阿马合忧心忡忡,牙疼般的继续说道:“唐人的动作极快,在贵族修士们,在寺庙召集修士座谈,将《齐民论》扩散到平民中去的时候,唐人的各地官府衙门也同时建立。
“唐人在曲溪镇设立了县衙,主事的是唐人,任用了一批我们的修士,还有贵族的代表。在我们的认知中,这不过就是贵族领主们的爪牙而已,干的无非是收税之类的事。
“然而出人预料的是,县衙成立的第一天,唐人就召集了镇上的平民,宣布了一些新的民政举措,竟然是要重新丈量田亩,给我们按户按人丁分田的,叫什么均田制,缴纳粮食的数量也少得离谱,十五税一......
“随后的日子里,我们意识到,原来县衙根本不是贵族的爪牙,他们做的事都是对我们有好处的事,发放农具种子,带领大家修桥补路,修建灌溉沟渠,那些唐人官吏竟然不少都亲自干活,完全没有架子!

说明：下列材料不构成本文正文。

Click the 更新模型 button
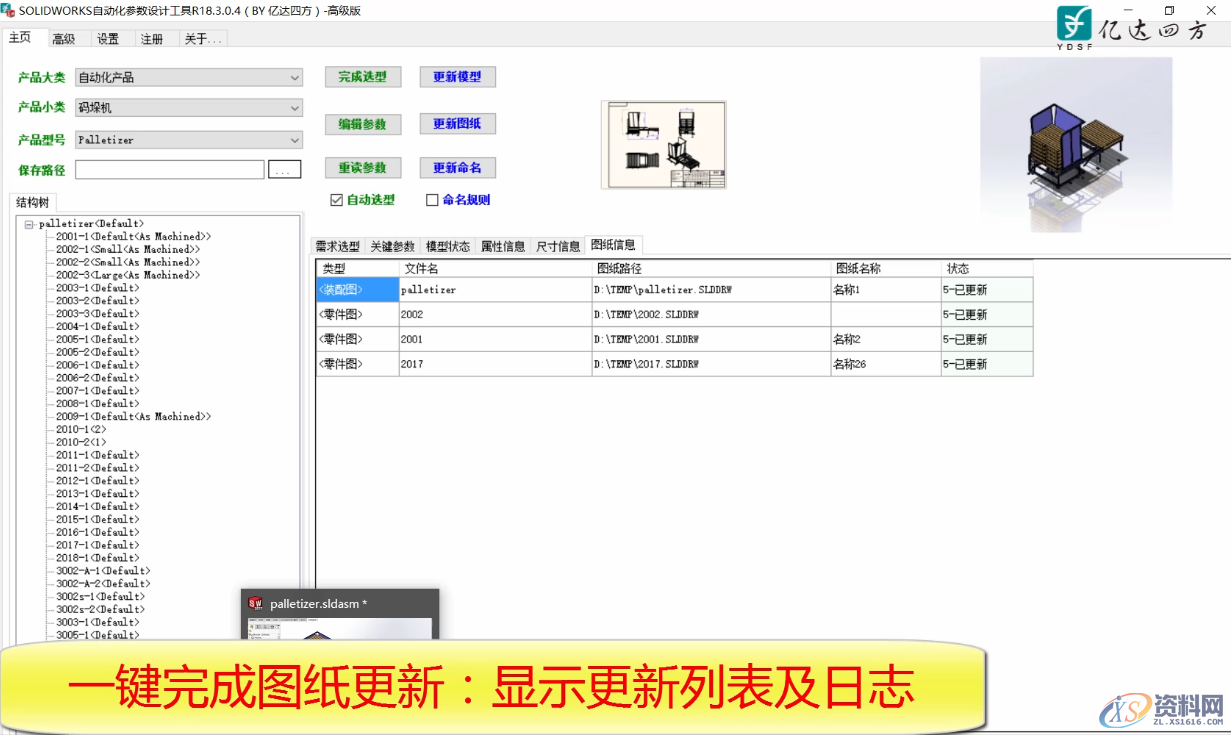Screen dimensions: 1231x735 [x=457, y=76]
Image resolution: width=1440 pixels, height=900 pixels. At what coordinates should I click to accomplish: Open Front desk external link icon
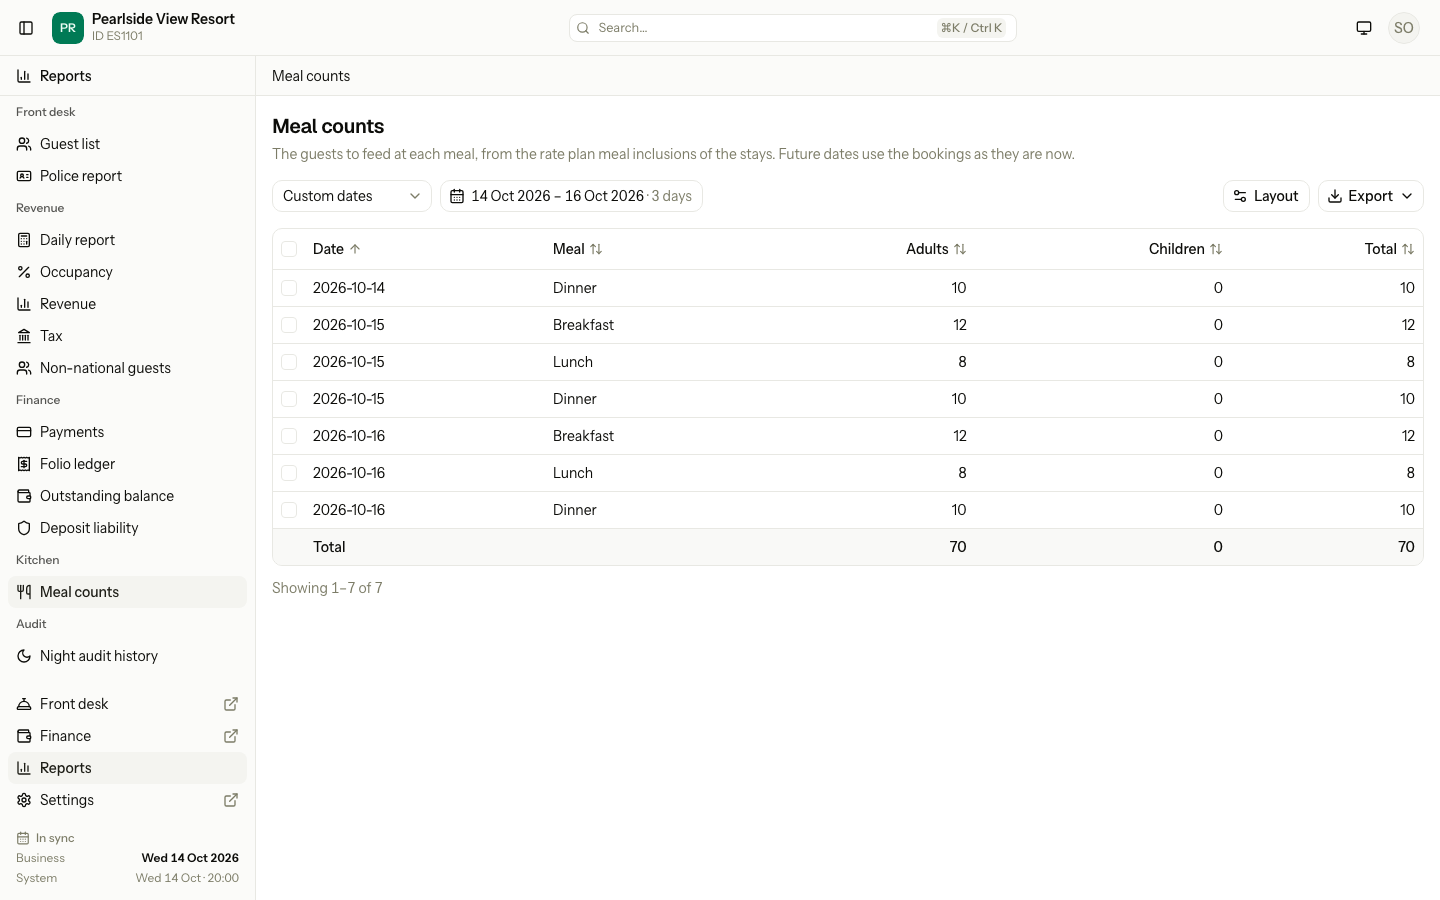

“他们还重新确定了作坊的工钱标准,那可比之前高太多了!
“很多事情我也不懂,听不明白,但不可否认的是,曲溪镇平民的日子,要比之前好过很多。对了,他们还建立了学堂,任何人家的孩子,都能进去读书,成绩在前三成就能修行,代价不过是一种叫‘束修’的东西,也就是两块干肉。
“这让为人父母者,无不是欣喜若狂,这不仅是改变了后代的命运,在可以预见的不远未来,也能改善现有的家庭生活!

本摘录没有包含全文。